(Saved entries)
★ ★ ★
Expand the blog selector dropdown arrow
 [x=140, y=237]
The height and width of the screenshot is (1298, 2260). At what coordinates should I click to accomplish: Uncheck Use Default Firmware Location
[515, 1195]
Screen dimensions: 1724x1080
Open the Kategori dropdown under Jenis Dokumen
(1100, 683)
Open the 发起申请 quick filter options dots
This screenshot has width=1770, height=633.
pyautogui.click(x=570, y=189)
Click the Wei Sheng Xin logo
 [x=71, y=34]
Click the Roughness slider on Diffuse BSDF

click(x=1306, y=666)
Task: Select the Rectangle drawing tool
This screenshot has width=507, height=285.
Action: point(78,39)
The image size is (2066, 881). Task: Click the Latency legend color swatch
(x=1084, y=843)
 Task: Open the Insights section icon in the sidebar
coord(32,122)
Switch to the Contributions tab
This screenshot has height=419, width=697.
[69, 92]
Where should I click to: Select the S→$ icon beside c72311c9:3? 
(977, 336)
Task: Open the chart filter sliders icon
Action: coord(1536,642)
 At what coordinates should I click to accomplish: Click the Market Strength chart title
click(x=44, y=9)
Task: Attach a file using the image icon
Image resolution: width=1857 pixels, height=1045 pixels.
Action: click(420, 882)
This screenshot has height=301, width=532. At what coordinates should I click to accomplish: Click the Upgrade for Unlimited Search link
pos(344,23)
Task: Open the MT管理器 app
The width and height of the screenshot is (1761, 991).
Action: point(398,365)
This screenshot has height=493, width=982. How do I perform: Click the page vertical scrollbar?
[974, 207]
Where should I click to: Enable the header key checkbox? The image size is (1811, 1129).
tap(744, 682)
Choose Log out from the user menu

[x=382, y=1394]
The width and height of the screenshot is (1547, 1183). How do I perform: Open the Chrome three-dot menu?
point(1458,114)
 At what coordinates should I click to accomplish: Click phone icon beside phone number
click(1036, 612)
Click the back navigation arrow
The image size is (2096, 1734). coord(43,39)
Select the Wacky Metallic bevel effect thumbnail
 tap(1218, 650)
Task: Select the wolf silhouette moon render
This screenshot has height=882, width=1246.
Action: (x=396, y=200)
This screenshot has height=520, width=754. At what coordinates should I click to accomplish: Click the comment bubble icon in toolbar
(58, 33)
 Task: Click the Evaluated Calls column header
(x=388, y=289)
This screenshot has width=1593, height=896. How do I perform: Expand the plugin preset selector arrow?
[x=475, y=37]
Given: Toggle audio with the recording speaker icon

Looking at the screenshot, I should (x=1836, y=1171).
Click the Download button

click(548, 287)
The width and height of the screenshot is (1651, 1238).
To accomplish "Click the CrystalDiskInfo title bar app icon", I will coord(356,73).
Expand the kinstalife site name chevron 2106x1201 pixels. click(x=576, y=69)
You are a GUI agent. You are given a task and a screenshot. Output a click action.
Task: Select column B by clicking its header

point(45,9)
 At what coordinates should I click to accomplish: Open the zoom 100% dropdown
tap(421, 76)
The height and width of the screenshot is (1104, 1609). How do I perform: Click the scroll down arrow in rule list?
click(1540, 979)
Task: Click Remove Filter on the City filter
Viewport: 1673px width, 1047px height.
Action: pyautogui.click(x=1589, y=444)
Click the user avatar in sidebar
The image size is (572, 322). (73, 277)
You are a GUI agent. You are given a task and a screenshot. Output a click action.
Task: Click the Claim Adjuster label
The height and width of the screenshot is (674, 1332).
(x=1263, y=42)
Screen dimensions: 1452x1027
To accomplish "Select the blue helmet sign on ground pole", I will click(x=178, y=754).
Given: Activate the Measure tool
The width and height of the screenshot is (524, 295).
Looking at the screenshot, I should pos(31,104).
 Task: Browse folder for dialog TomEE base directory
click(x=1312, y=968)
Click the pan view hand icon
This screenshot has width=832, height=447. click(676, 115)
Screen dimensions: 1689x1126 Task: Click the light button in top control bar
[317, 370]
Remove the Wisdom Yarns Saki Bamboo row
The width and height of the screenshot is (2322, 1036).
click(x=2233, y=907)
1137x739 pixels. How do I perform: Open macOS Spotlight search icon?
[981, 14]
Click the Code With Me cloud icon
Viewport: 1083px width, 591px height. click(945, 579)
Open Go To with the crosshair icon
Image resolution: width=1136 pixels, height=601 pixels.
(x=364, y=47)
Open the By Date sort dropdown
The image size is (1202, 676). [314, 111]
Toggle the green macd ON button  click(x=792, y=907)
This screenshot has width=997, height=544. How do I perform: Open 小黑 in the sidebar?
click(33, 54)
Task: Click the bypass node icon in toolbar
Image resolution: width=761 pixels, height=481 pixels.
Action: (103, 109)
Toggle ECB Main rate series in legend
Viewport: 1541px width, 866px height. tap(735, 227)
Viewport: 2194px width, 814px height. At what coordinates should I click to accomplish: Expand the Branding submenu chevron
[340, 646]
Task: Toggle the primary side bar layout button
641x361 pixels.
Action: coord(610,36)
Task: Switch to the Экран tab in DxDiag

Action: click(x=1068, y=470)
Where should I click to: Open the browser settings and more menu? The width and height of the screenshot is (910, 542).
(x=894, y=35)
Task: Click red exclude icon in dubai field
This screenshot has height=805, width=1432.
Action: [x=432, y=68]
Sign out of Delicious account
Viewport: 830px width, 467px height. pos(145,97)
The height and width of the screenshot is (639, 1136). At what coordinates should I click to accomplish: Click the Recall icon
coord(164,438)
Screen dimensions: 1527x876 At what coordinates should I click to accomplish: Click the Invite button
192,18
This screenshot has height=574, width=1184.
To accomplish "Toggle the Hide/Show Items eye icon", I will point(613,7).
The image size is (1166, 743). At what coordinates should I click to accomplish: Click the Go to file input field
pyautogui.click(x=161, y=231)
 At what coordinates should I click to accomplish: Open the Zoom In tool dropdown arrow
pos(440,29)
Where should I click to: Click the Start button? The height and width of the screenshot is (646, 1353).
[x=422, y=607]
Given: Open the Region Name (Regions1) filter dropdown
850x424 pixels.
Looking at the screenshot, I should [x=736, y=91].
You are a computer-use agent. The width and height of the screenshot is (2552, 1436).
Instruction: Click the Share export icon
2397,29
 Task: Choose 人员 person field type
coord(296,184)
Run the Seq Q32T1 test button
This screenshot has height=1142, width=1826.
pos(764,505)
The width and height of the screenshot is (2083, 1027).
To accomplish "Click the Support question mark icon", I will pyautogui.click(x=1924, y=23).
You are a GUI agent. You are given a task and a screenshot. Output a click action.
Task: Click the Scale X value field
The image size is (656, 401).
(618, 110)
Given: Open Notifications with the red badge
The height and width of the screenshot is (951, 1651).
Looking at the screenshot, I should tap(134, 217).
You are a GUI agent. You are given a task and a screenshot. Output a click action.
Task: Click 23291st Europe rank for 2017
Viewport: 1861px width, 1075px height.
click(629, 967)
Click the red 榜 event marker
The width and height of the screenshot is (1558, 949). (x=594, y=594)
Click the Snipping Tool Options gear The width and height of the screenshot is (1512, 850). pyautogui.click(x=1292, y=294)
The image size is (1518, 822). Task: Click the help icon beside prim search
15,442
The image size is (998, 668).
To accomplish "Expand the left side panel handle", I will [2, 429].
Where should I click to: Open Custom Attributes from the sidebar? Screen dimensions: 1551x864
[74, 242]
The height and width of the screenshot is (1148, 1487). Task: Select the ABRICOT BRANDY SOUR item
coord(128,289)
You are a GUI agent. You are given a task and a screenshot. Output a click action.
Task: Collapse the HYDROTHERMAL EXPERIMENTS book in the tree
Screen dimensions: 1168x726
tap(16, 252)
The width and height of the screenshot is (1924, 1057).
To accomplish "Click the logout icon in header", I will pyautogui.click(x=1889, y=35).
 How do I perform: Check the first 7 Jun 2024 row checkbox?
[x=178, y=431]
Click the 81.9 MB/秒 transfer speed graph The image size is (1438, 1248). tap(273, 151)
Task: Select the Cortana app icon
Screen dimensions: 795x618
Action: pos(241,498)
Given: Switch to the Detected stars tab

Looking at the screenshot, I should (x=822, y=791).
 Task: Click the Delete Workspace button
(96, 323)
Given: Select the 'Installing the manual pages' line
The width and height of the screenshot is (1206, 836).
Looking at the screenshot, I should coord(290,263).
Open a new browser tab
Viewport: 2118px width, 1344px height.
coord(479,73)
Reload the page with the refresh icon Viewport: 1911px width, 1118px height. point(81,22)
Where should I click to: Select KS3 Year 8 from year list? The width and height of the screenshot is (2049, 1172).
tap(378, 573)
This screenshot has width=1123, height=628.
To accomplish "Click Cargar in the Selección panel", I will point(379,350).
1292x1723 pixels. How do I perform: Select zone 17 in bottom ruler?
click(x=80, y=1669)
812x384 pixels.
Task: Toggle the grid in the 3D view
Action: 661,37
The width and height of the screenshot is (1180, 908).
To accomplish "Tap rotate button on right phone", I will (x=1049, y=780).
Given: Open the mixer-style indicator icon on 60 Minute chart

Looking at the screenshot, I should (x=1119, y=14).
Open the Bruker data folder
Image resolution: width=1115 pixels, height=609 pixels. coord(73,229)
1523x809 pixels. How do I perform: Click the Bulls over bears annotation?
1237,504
★ ★ ★
[PROBLEM TO SOLVE] Count every line above that holds the word "panel", and state the number and nothing more.

[SOLUTION FOR THIS TASK] 2